But Penn is a bit too much like De Niro, both physically and gesturally. And Sam Bicke is no Travis Bickle. Bickle was a war-damaged Vietnam vet going crazy all alone in a crazed environment. Bicke’s just a depressed, immature loser who can’t or won’t grow up, face reality and admit his own failings. He is the typical mass murderer right out of Elliott Leyton’s classic sociology study, Hunting Humans: the low-status loser who fears falling any lower on the pecking order and turns the blame outward.

And Niels Mueller is no Martin Scorsese. Until the climax, he keeps his movie low-key and naturalistic, leaving the growing madness to Penn. Maybe his relentless use of Beethoven is there to take us inside Bicke’s mind. If so, it’s a singularly uninformative mind. There’s nothing here to tell us why this man, and not some other, has cracked.

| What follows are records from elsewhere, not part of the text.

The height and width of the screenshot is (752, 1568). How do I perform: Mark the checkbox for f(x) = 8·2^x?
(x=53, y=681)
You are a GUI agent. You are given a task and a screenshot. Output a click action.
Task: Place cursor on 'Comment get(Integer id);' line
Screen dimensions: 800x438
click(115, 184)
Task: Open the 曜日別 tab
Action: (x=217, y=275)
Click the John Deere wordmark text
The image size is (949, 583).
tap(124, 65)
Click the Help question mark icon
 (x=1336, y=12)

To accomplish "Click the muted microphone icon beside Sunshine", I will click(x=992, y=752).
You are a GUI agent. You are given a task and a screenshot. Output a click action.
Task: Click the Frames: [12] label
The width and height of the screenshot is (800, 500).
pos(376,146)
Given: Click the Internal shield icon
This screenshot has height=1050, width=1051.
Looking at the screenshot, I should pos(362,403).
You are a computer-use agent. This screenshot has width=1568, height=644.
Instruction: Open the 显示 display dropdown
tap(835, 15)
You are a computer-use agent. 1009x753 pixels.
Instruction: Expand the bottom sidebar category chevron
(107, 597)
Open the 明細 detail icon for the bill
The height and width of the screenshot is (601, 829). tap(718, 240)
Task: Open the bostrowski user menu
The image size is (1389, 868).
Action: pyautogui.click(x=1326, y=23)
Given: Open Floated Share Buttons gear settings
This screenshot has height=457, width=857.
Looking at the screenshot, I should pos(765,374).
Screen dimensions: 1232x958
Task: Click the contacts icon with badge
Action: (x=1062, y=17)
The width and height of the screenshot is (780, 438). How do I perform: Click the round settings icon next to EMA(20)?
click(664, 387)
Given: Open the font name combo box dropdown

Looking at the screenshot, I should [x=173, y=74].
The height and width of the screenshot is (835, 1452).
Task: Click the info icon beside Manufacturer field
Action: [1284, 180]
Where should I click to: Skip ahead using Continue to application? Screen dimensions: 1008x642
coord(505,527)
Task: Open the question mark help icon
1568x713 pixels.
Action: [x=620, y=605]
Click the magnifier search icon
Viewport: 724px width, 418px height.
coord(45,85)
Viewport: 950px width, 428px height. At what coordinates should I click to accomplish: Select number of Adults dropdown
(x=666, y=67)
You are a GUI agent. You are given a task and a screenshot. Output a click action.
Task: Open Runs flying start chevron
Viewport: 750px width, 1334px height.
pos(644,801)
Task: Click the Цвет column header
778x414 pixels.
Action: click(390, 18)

Bicke’s intention (he’s based on a historical character) was to hijack a plane and fly it into the White House, so comparisons with the 9/11 suicide squad are unavoidable. But here, politics is the character’s flimsy excuse, not his reason. Why do the filmmakers want us to watch this? Do they think there’ll be more like Bicke? They’re right, and there are we only need to watch the news to learn that. Maybe it’s just an exercise in acting. If so, it’s a good one. But good acting alone does not a good movie make.

Extras Wide-screen. English, French 5.1, 2.0. English and Spanish subtitles.

Coming Tuesday, May 3

The Big Red One, The Reconstruction (WB, 1980) Samuel Fuller’s autobiographical classic about the infantry in the second world war.

The Phantom Of The Opera (WB, 2004) Heaven for Andrew Lloyd Webber fans – not one note omitted.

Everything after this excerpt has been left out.